What you have to do -
Please rewrite the part that opens with the line containing "Select the Large plan column header" and closes with the line containing "The image size is (583, 357).", substituting "Small plan" for "Large plan" and leaving everything else as it is.

Stored data -
******

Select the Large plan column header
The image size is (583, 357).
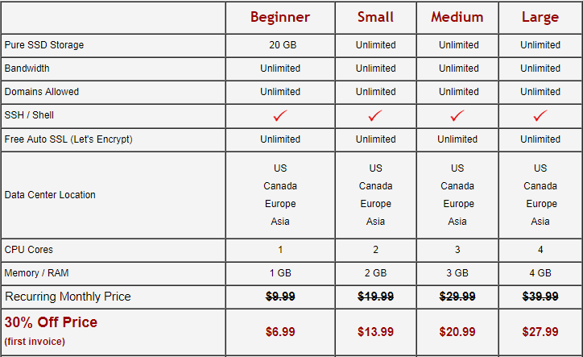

******

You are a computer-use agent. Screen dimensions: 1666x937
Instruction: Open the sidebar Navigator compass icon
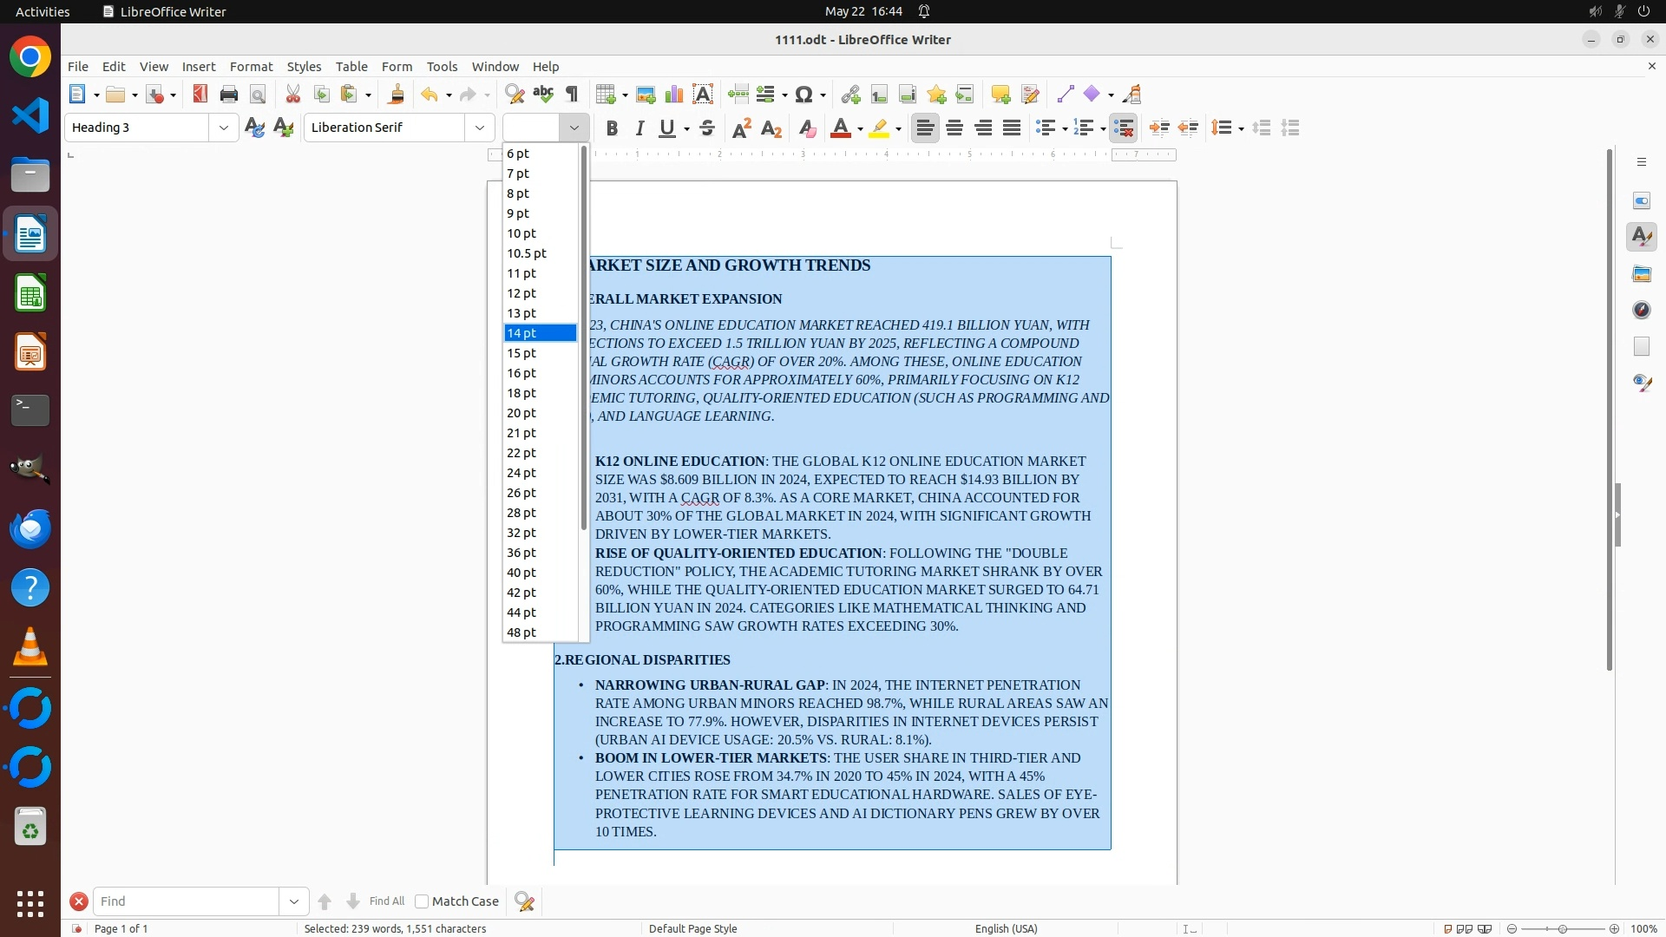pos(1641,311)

******

Solution below -
Select the Small plan column header
The image size is (583, 357).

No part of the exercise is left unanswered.